[Exercise goal] Leaving out the pictures, write out exactly each line from the line with "The width and" through the close of the listing below.

━━━━

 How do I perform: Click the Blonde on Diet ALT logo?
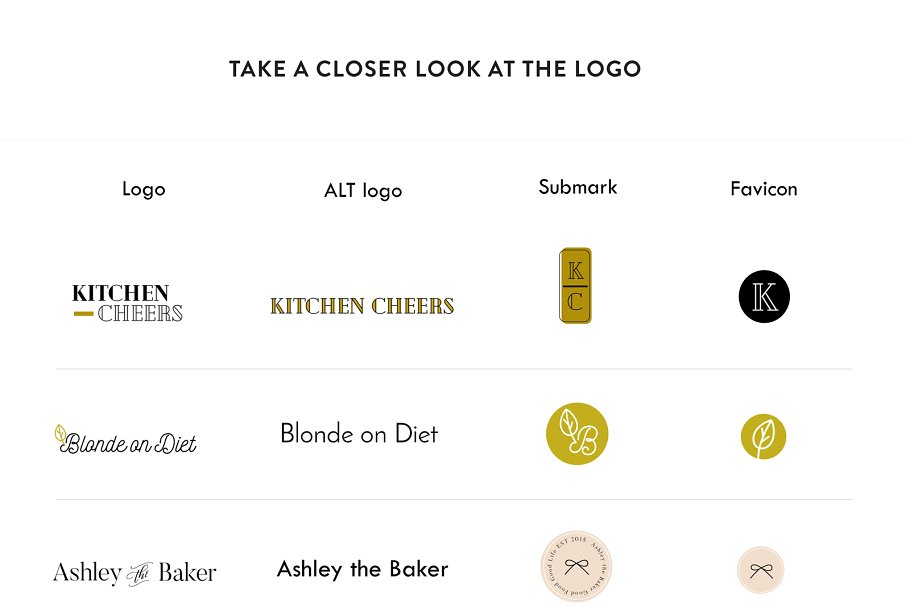(359, 434)
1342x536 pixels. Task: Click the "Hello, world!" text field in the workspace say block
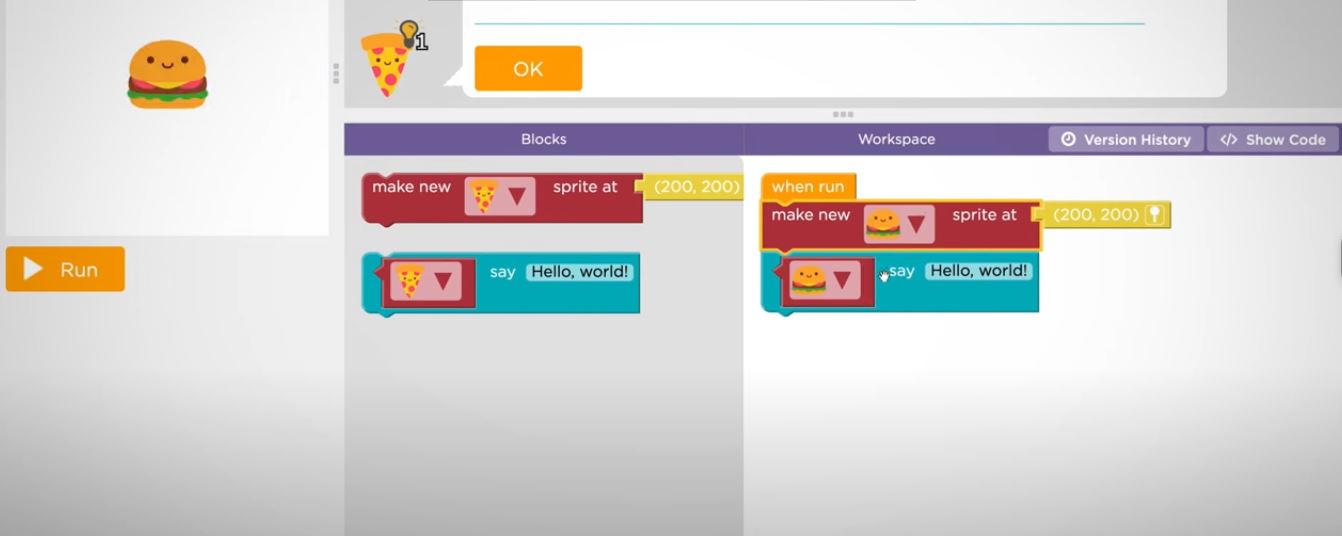coord(978,271)
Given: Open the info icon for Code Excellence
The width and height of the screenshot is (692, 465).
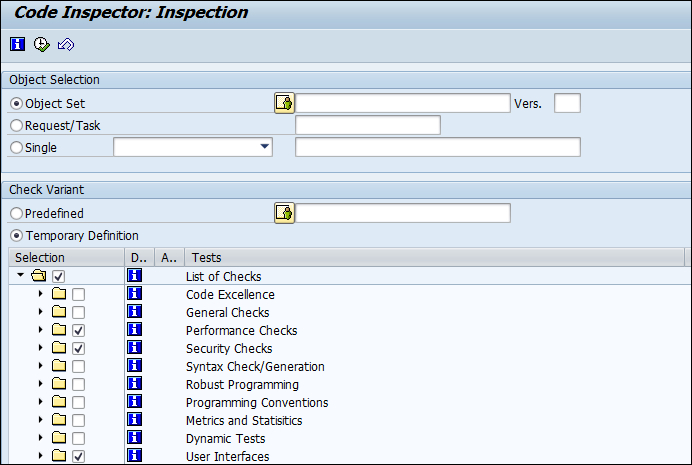Looking at the screenshot, I should pos(135,293).
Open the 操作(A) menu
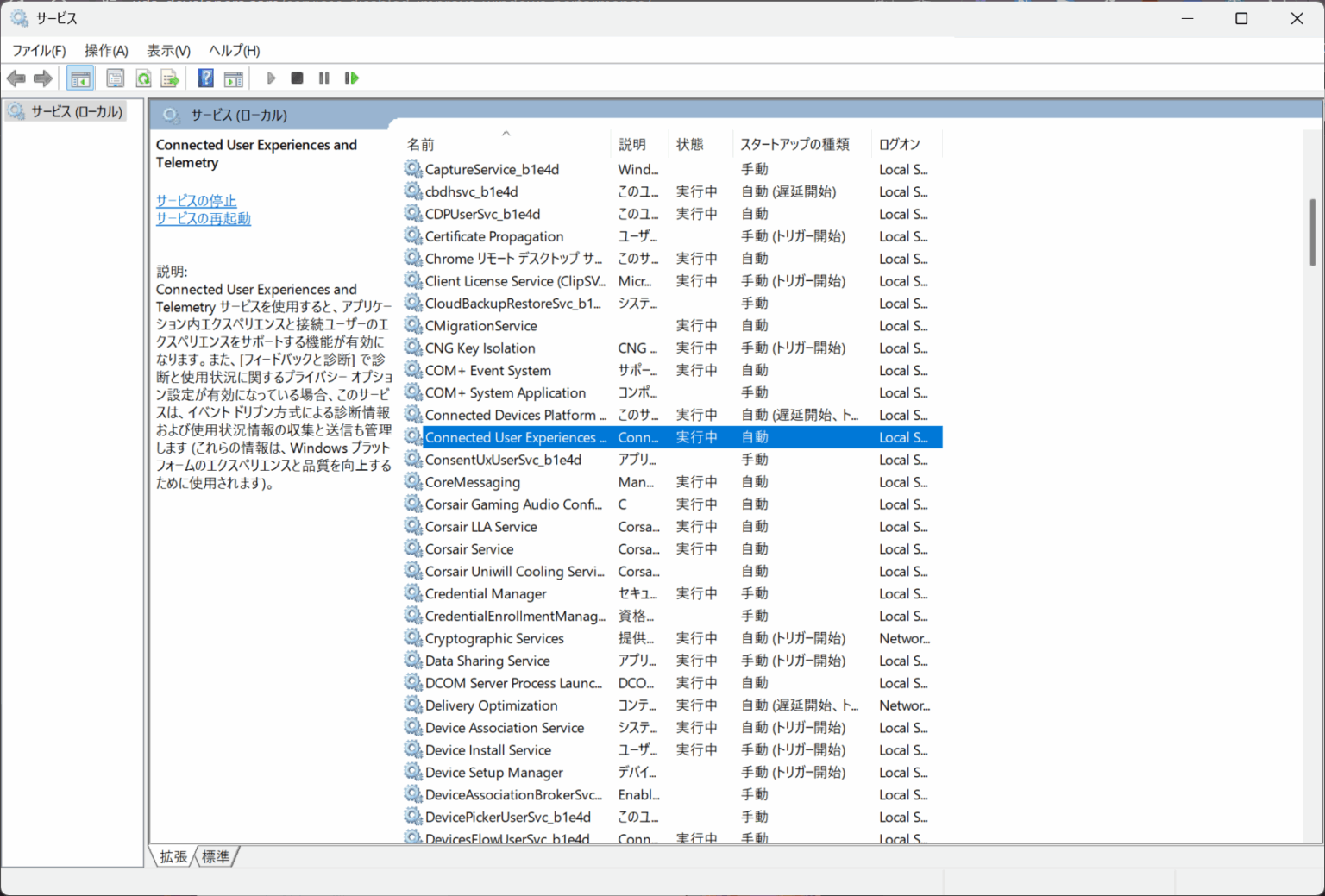Viewport: 1325px width, 896px height. tap(105, 50)
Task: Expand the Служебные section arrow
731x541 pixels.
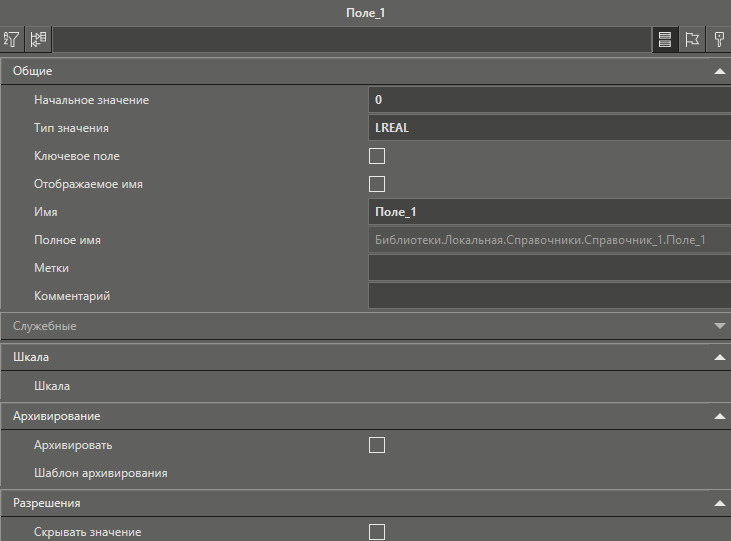Action: (x=718, y=326)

━━━━

[Result for this exercise]
The width and height of the screenshot is (692, 465).
Looking at the screenshot, I should pos(135,293).
Open the 操作(A) menu
Viewport: 1325px width, 896px height. tap(105, 50)
Task: Expand the Служебные section arrow
731x541 pixels.
Action: (x=718, y=326)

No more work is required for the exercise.